** Begin GIVEN PASSAGE **

# Negative dB on RTA meter



## bkeeler10 (Mar 26, 2008)

So I was one of the winners of the miniDSP UMIK microphone giveaway :yay2: Thanks HTS.

I got to playing around with it last night. The microphone installed correctly (as far as I can tell) on my old laptop running Microsoft XP SP2, and REW recognized it. I have used REW in the past a bit, though I'm not an expert by any means.

I was looking at the RTA meter and noticed that at many frequencies it was showing a negative value for SPL. That really surprised me. Since 0 dB is defined as the threshold of audibility, I suppose that negative values for dB SPL are not unreasonable. However, I did not expect to find such values in my room. It was quiet, but this is not a sound-proofed room by any means. It made me wonder if perhaps there is something amiss, something I did wrong.

I didn't calibrate for absolute SPL measurements, but it's my understanding that REW does this automatically from the calibration file for the UMIK mic (which I did provide). The overall SPL from REW's SPL meter was about what I've measured in the past for this room when silent (about 36 - 37 dB).

Any insight anyone can provide about my negative SPL readings on the RTA would be helpful. Thanks.


----------



## jtalden (Mar 12, 2009)

Are you using the REW 5.01 Beta 17? If not that may be the problem.


----------



## bkeeler10 (Mar 26, 2008)

I am on beta 17, pretty sure it was 5.01. Downloaded it just a week and a half ago.


----------



## jtalden (Mar 12, 2009)

The big number in the SPL meter should always be positive.
The small number below over the bar scale is marked "dB FS" (Full Scale). That shows how much headroom is available before the meter is overloaded.

** End GIVEN PASSAGE **

**DIRECTIVE 1**
Give the username on each post in the thread, in the order the posts appear.
The records have no connection to the thread.

** Begin ITEMS **

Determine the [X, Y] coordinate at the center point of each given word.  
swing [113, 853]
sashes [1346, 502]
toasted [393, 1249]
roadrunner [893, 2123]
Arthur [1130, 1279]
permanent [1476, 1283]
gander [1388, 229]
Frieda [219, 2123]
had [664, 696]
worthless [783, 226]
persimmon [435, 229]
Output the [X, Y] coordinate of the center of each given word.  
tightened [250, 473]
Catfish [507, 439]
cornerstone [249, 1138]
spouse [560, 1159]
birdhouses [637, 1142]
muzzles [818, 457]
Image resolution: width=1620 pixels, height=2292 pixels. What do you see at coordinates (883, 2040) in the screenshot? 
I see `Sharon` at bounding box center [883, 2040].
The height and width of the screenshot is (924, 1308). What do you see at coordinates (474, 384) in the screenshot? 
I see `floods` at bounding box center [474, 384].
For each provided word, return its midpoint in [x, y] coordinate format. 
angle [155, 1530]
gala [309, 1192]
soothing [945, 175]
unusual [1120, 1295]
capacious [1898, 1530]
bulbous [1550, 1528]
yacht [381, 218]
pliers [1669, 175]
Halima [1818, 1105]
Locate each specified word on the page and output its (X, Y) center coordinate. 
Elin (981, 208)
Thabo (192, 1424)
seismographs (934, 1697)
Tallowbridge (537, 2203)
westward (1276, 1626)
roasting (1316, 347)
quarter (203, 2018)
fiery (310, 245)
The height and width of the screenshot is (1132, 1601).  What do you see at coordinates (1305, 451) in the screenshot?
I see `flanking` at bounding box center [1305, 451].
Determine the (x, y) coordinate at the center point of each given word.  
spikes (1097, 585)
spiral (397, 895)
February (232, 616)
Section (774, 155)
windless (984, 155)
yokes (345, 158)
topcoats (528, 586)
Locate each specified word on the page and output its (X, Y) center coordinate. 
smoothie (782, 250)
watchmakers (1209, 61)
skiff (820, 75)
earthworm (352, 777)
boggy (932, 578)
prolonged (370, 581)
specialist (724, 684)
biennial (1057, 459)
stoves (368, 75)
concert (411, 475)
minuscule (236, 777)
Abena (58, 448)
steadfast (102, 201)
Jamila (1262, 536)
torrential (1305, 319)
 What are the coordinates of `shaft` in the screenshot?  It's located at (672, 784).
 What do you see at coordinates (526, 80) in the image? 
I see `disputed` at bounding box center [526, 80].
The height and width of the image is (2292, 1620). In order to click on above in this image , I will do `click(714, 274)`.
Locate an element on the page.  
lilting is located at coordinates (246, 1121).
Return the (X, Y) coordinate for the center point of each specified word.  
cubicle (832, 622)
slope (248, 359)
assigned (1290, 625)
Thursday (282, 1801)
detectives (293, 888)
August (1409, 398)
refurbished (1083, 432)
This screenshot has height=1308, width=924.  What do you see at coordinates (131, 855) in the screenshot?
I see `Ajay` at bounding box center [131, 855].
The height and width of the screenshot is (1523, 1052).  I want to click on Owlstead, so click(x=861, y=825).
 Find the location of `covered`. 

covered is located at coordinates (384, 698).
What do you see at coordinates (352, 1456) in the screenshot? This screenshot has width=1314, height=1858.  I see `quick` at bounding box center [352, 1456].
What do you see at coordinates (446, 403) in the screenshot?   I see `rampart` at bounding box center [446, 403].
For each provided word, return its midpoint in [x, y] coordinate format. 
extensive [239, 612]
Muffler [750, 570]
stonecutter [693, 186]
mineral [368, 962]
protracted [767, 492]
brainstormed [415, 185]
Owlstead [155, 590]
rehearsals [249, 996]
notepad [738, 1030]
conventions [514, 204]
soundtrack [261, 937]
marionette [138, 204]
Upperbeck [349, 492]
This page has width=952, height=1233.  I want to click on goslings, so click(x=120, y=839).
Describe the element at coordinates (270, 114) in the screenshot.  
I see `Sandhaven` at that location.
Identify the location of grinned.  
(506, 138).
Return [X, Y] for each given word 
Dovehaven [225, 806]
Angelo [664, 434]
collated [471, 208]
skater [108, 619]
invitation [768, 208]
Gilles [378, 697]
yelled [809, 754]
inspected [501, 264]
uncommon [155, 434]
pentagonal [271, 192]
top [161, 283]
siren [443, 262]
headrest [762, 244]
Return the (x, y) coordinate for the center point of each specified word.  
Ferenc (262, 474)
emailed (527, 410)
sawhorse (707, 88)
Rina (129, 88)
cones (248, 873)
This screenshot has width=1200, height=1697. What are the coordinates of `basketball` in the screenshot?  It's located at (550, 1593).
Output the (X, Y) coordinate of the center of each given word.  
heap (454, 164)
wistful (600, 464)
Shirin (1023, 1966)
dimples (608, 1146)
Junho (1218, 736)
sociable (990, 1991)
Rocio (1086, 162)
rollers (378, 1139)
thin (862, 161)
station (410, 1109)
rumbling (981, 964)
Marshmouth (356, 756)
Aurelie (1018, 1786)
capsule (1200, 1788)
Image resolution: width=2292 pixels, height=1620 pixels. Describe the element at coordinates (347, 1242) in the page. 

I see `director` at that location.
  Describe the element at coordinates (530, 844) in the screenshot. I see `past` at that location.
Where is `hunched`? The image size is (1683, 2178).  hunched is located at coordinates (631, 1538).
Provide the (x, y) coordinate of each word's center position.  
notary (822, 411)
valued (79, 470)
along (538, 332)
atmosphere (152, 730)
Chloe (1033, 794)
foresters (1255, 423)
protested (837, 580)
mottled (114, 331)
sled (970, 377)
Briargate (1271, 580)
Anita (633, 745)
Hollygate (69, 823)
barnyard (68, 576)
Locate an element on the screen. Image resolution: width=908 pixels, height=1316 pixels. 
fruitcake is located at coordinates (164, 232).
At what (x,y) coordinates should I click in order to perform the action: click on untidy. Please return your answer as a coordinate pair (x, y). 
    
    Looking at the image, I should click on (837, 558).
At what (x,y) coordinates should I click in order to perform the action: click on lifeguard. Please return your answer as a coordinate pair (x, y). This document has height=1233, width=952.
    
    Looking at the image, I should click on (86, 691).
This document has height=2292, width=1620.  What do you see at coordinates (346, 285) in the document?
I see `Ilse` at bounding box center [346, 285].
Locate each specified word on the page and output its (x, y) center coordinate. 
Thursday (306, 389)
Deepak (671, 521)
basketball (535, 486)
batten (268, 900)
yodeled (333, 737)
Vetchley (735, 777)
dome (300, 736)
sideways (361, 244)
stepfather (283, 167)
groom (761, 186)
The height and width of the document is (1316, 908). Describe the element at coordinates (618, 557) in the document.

** End ITEMS **

**DIRECTIVE 2**
Pick out every line of the records that contains the word "location".

**FULL SOLUTION 1**
bkeeler10
jtalden
bkeeler10
jtalden

**FULL SOLUTION 2**
 Find the location of `covered`. 
I see `Sandhaven` at that location.
Identify the location of grinned.  
I see `director` at that location.
  Describe the element at coordinates (530, 844) in the screenshot. I see `past` at that location.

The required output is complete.